(Material to process Opens)
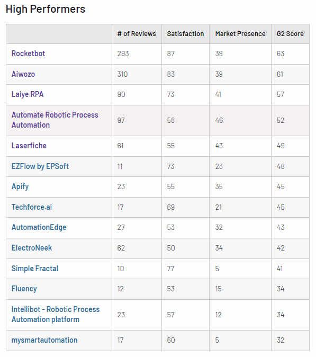Click the # of Reviews column header
Screen dimensions: 316x357
(137, 34)
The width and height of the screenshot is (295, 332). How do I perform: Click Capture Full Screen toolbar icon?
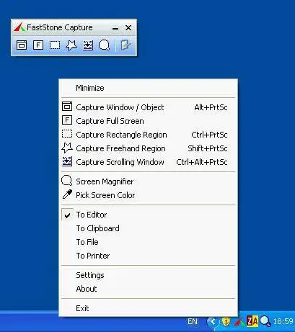pos(38,45)
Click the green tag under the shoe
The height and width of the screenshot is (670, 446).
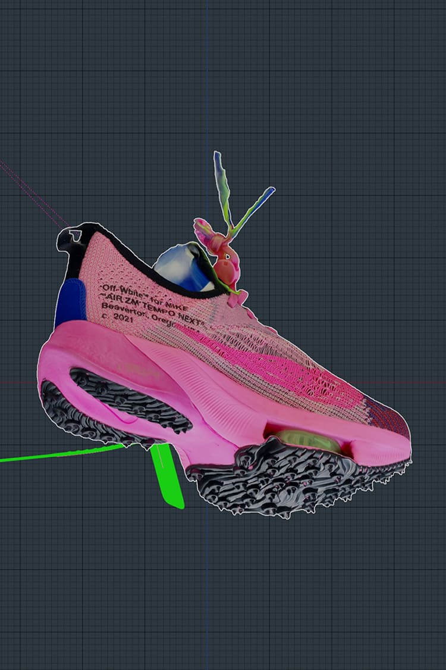point(167,476)
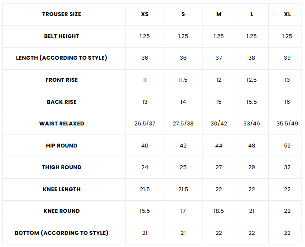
(Material to process Closes)
Your copy should hold exactly the lines from the one with "The width and" through the final line of the records, both ends included, and no pictures.

• _Solved problem_
The width and height of the screenshot is (295, 332). How do I perform: Click Capture Full Screen toolbar icon?
pos(38,45)
Click the green tag under the shoe
The height and width of the screenshot is (670, 446).
point(167,476)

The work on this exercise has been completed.